FJS: "Dankbar rückwärts, mutig vorwärts, gläubig aufwärts"

München - An jenem 6. September 1915 gingen über Bayerns Hauptstadt schwere Gewitter nieder und die "Münchner Neuesten Nachrichten" kommentierten "Russlands verzweifelte Lage".
Gastgeber Franz Josef Strauß Freude sich viele Jahre später sichtlich, als er diese Begleitumstände seines Geburtstages aus der alten Zeitung erfuhr, die ihm der Vorsitzende unseres Münchner Presseclubs, Georg Wulfius, überreichte.
Die Begegnung mit sonst wenig geschätzten Vertretern der "veröffentlichten Meinung" war der Auftakt einer wochenlangen Serie von Feiern und Empfängen, die den 60. Geburtstag des Vorsitzenden der Christlich-Sozialen Union im Jahr 1975 umrahmten.

= Datenauszug =
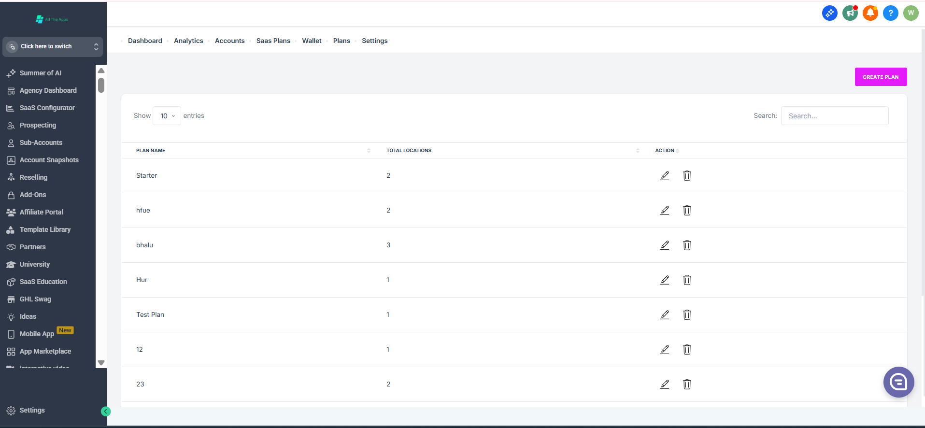Switch to the Saas Plans tab
This screenshot has height=428, width=925.
pyautogui.click(x=273, y=41)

= Aufgaben =
a) Welche Wendungen stehen im Text über den 60. Geburtstag von Franz Josef Strauß in doppelten Anführungszeichen? Die Überschrift zählt mit.
b) Führe den Text über den 60. Geburtstag von Franz Josef Strauß nach seinem letzten Satz um einige Sätze fort.

= Lösungen =
a)
- Dankbar rückwärts, mutig vorwärts, gläubig aufwärts
- Münchner Neuesten Nachrichten
- Russlands verzweifelte Lage
- veröffentlichten Meinung

b)
"Starke Kampftruppen" zum Feiern
"Starke Kampftruppen" konnte Werner Dollinger, Wirtschaftssprecher der Partei, zur Gratulations-Cour melden. Darunter waren die Herren von Bayern, von Bismarck, von Siemens, von Brauchitsch, von Kuenheim, Flick, Schleyer, Rodenstock und so weiter.
Fast jeder der Großadmirale der Wirtschaft – einige werden später untergehen – brachte ein eingewickeltes Geschenk mit. Der Vielzweckunternehmer Josef Schörghuber beispielsweise ein Farbfoto, das den gefeierten Freund braun gebrannt am Hafen von Piräus zeigte.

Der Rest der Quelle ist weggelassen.